Although Ryuk attacks have mainly focused on small-scale operations, the group behind it has managed to collect about $640,000 in ransom, mainly in Bitcoin, since it was first detected. In addition, there are similarities between Ryuk and another ransomware called HERMES, which means that the malware likely originated with the Lazarus Group, a North Korea-backed Advanced Persistent Threat (APT) group that is better known for the Sony Pictures attack, as well as WannaCry. (See APTs in 2018: A Mix of Old & New.)
In several ways, Ryuk is similar to SamSam, another ransomware strain that used targeted methods, as opposed to WannaCry, which spread much further using techniques such as phishing. (See Iranian Hackers Charged With Creating SamSam Ransomware.)
Although ransomware attacks declined between 2017 and 2018, many security experts believe that this type of malware remains a potent security threat to enterprises, especially as methods of attack become more sophisticated. (See Ransomware, New Privacy Laws Are Top Security Concerns for 2019.)
Additionally, the use of ransomware to target cloud service providers is a trend that the security community has started to take notice of recently. When the US Justice Department charged two Chinese nationals with belonging to the APT10 Group in December, one of the main targets included a service provider. (See Justice Department Ties 2 Chinese Nationals to Notorious APT10 Group.)

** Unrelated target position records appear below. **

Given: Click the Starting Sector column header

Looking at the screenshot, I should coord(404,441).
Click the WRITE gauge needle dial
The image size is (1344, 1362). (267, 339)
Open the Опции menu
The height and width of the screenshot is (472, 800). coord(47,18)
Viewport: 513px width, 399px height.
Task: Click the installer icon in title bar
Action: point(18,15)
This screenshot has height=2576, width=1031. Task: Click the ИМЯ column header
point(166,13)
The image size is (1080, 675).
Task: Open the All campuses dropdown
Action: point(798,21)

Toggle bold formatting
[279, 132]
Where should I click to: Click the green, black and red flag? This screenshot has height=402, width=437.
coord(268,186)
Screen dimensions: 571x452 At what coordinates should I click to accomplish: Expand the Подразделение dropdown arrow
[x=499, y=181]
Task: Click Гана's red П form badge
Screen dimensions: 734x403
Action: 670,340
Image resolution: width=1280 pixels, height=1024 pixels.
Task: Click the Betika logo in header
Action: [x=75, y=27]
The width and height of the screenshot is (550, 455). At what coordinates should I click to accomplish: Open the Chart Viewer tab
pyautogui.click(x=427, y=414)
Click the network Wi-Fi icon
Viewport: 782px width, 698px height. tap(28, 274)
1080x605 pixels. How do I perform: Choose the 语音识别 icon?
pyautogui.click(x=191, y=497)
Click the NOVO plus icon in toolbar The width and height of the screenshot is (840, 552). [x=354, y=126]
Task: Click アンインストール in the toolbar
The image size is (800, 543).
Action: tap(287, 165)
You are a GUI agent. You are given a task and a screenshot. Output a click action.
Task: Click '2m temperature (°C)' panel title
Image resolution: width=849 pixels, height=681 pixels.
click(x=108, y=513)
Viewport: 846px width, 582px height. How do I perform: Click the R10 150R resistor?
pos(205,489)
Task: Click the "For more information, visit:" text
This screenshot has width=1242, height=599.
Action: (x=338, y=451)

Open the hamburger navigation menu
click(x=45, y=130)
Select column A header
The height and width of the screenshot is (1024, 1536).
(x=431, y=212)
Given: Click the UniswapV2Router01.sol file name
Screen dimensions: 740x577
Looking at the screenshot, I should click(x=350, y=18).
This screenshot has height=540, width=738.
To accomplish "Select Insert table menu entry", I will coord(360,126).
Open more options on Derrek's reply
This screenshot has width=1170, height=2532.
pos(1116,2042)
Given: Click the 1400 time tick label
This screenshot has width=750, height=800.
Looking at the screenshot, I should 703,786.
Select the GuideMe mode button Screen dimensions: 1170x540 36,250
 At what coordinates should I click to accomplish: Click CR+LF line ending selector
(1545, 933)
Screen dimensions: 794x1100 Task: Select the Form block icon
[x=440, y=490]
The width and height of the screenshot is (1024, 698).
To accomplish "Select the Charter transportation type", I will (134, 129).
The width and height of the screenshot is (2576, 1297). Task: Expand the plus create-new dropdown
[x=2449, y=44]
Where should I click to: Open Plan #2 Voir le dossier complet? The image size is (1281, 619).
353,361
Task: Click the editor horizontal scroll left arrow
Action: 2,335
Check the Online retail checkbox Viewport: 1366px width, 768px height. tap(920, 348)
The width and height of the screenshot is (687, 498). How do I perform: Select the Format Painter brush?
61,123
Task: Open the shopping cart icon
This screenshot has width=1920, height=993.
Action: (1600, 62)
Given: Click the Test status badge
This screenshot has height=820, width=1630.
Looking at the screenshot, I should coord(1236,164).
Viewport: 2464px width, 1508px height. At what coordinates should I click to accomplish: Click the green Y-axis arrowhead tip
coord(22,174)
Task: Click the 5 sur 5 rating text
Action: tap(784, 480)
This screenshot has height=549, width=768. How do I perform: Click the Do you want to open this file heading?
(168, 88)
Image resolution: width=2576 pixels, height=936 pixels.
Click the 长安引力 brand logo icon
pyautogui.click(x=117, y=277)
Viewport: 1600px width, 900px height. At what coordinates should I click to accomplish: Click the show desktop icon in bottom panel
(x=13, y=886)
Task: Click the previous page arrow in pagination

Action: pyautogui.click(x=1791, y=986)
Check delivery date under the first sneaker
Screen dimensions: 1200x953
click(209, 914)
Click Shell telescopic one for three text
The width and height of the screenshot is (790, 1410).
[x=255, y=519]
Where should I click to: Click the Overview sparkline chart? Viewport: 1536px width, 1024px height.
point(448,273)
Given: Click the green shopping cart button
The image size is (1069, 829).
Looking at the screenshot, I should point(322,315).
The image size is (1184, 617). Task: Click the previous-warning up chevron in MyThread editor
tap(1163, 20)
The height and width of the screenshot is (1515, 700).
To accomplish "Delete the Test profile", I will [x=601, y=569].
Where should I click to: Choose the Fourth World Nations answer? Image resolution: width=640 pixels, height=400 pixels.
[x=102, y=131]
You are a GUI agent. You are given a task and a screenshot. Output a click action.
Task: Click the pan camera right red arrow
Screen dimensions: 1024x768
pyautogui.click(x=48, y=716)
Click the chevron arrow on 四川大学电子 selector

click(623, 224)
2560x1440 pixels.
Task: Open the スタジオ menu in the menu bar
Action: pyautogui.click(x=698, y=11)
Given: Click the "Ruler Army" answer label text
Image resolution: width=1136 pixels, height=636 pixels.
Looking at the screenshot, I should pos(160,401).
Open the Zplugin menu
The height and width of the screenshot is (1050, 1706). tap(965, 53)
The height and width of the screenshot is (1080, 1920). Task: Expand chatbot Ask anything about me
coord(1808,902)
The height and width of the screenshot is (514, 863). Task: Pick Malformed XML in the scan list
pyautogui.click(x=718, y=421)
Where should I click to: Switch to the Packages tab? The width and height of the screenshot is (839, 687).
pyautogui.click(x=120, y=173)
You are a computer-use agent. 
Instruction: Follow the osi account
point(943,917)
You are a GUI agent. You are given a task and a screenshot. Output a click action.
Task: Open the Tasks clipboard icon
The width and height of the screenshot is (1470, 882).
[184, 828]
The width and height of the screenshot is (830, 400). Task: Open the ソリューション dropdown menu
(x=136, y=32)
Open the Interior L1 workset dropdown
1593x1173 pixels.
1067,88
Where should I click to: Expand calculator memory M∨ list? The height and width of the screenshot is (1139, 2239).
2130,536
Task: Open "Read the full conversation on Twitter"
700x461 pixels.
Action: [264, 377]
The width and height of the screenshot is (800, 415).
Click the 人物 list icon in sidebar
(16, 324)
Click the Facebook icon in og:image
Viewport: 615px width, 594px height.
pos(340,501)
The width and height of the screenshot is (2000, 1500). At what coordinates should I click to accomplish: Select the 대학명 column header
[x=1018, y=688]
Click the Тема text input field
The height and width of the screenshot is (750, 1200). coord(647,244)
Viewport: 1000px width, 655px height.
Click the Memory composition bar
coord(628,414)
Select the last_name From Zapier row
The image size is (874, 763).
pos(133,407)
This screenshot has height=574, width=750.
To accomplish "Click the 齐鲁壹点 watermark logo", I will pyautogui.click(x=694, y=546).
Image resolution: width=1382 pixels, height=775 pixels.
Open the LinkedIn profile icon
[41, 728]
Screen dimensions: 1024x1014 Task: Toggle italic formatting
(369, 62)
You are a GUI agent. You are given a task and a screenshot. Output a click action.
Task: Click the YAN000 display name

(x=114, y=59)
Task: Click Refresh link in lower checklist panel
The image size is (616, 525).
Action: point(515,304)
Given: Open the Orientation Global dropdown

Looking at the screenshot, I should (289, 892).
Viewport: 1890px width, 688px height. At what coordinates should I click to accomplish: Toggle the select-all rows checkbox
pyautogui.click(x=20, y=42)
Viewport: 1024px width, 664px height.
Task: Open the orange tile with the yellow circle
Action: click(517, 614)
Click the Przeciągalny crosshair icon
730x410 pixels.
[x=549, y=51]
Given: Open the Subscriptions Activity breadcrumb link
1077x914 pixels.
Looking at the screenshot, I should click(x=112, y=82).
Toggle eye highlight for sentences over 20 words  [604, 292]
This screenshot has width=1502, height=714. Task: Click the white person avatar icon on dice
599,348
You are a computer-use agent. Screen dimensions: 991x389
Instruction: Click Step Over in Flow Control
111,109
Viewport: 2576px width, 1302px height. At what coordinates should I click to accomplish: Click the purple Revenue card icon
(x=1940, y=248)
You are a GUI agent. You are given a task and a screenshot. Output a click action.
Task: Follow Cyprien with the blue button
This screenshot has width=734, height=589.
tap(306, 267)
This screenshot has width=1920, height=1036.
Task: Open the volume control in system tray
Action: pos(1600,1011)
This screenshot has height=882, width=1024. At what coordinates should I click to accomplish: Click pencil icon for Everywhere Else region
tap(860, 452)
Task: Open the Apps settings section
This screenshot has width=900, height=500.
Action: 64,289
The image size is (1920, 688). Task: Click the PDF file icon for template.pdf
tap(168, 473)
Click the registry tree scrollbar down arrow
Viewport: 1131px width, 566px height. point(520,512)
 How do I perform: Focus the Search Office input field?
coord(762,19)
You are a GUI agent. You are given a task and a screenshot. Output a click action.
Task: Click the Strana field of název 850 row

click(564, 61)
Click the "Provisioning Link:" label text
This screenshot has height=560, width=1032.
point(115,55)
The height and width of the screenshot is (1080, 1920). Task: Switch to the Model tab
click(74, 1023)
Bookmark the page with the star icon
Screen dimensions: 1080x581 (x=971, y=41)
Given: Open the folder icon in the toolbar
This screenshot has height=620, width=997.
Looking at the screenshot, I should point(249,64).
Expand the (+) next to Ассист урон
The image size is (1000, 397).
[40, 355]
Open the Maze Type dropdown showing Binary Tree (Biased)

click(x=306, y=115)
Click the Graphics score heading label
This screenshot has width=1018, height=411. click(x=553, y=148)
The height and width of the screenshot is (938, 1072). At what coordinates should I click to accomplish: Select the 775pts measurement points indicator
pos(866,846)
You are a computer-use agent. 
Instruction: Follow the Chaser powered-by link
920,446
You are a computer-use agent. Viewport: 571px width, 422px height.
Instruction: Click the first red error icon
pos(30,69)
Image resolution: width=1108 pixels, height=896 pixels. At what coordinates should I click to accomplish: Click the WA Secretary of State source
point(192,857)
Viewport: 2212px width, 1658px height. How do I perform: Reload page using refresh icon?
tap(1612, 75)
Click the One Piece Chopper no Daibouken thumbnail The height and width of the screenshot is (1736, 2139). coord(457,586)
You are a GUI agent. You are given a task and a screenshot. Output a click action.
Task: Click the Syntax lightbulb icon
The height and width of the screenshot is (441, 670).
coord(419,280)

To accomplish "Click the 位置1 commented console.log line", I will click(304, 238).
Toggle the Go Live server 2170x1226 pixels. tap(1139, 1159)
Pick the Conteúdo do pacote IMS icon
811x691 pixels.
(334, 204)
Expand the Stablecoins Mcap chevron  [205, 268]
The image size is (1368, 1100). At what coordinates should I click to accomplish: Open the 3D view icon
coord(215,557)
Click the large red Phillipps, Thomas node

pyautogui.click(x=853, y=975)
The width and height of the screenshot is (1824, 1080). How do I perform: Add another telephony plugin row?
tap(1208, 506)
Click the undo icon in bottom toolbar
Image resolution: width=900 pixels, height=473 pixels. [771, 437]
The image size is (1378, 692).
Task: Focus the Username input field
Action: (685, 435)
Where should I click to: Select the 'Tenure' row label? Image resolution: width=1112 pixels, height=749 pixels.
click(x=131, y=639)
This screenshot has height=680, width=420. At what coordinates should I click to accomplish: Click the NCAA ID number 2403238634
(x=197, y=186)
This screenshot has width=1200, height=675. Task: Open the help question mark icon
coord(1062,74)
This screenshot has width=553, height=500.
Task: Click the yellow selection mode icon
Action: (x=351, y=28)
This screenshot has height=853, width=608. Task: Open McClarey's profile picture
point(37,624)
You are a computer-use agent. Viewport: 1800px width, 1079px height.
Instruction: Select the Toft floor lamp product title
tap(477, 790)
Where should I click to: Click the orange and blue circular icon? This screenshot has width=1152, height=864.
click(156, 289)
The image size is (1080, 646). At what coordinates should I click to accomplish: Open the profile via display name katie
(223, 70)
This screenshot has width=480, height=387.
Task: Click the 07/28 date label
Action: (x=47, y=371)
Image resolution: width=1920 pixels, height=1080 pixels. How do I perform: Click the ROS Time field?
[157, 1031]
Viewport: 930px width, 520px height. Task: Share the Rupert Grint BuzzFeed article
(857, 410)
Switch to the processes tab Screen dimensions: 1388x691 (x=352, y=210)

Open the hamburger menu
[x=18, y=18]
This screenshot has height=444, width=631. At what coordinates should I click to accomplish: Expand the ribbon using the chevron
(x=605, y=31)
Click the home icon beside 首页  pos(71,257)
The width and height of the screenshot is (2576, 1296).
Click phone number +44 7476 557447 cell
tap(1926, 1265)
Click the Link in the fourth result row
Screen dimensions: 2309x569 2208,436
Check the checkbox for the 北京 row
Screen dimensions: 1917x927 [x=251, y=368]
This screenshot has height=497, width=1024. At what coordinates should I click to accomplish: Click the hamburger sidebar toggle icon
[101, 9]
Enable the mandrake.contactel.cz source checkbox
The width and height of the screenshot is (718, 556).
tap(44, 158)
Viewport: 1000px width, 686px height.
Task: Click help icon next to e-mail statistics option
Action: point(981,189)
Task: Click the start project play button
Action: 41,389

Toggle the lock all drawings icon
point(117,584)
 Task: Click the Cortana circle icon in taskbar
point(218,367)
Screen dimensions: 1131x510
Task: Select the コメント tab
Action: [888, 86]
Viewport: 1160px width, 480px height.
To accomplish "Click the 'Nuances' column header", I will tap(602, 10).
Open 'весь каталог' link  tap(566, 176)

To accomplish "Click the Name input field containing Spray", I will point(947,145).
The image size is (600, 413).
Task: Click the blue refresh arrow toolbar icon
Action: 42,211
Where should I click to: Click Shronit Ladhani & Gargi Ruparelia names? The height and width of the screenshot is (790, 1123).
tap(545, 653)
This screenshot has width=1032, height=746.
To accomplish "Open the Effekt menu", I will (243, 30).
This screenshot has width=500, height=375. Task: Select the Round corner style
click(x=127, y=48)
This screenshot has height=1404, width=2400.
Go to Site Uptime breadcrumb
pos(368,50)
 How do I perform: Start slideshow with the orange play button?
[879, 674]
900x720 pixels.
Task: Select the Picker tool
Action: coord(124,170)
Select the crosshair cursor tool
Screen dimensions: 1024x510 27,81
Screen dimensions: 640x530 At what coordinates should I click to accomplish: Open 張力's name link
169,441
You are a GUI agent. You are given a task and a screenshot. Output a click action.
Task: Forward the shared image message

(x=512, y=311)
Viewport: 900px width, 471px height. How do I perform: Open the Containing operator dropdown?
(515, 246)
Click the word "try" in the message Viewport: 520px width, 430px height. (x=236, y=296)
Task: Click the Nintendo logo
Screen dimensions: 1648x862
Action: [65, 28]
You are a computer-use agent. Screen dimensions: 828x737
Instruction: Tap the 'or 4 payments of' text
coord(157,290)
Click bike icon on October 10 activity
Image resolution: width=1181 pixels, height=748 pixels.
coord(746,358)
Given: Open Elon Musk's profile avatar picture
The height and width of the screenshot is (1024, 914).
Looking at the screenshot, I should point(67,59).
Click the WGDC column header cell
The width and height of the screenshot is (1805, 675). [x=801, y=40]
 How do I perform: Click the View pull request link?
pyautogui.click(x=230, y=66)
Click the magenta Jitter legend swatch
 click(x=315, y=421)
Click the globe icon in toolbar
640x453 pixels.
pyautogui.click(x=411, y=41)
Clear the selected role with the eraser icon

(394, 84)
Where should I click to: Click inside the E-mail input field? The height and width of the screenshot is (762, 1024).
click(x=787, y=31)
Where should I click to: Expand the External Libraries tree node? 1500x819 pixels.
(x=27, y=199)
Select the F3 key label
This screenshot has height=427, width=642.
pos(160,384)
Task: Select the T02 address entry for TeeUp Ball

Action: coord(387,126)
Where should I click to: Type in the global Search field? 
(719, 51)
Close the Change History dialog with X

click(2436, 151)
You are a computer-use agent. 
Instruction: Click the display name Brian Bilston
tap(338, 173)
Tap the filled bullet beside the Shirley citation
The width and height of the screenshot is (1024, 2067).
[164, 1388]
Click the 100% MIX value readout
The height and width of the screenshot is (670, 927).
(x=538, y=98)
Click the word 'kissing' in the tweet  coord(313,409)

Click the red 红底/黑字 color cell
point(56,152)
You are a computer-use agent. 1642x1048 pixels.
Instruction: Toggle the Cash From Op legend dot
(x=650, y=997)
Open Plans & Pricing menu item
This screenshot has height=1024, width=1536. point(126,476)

Rishi Bhargava, a co-founder of Demisto, a security automation and orchestration and response firm, noted in an email to Security Now that cloud service providers offer a wide attack surface for attackers to target.
"Specifically, the wide surface over which cloud resources are allocated leads to a 'visibility problem' and attackers can target systems that fall under the security radar," Bhargava wrote.
Bhargava added that the vast amount of data that these managed service and cloud providers collect also make them tempting targets, especially by locking up systems and platforms used by multiple customers.
"Another problem inherent to security attacks on cloud providers is the wealth of sensitive company data available for compromise after a well-targeted attack," Bhargava added. "Fortunately, it seems like data theft wasn't on the attackers' agenda in the Data Resolution attack. But since the databases are still being cleaned and backups are being restored, we'll have to wait and hope that users don't suffer long-lasting repercussions."